* [Your goal]:
Transcribe everything in the Unicode forum thread from "Yes, but we" down to "in recent years?", reproducing each character as it stands.

--- begin Page text ---

How would you redo Unicode?

Tofu Type Foundry
Tofu Type Foundry Posts: 50
edited May 6 in Technique and Theory
I’m not really sure how to word this question. If you could “redo” Unicode right now with no issues regarding compatibility in legacy software, what changes would you make? It seems that some of the decisions made decades ago have led to unexpected issues with modern digital typesetting. I’m curious what Unicode would look like in an “optimized” release with all language systems and languages accounted for from the start.
Tagged:

Comments

  • Nick Shinn
    Nick Shinn Posts: 2,265
    For Latin: Abolish quotesingle and quotedbl.
    That might prompt keyboard manufacturers to provide separate keys for all four “curly quotes.” 

    I doubt that having separate code points for quoteright and apostrophe would solve more problems than it would create.
  • John Hudson
    John Hudson Posts: 3,369
    Completely eliminate all decomposable diacritic characters and enforce use of letter + combining mark sequences in all languages.

    Fix Hebrew canonical combining class assignments.

    Consistently assign script properties based on the context in which characters are used, not on the script from which they historically derive (looking at you, not-Greek ᶿ).

    Avoid unification or compatibility decompositions for letter/symbol lookalikes, so e.g. separate codepoints for hooked-f and florin sign, and for lowercase mu and micro sign.

    Provide recommendations for encoding choices for similar and confusable characters, especially for digitally disadvantaged languages.
  • Igor Freiberger
    Igor Freiberger Posts: 288
    Completely eliminate all decomposable diacritic characters and enforce use of letter + combining mark sequences in all languages.
    Yes, but we would need to define where to place the cedilla in letters like H, K, N, R or turned V. Until now, I found no reliable information about this. Did you get anything new in recent years?

--- end Page text ---
--- begin Supplied material ---

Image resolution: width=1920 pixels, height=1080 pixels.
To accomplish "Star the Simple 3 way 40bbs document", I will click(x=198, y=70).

--- end Supplied material ---

* [Answer to the task]:
Yes, but we would need to define where to place the cedilla in letters like H, K, N, R or turned V. Until now, I found no reliable information about this. Did you get anything new in recent years?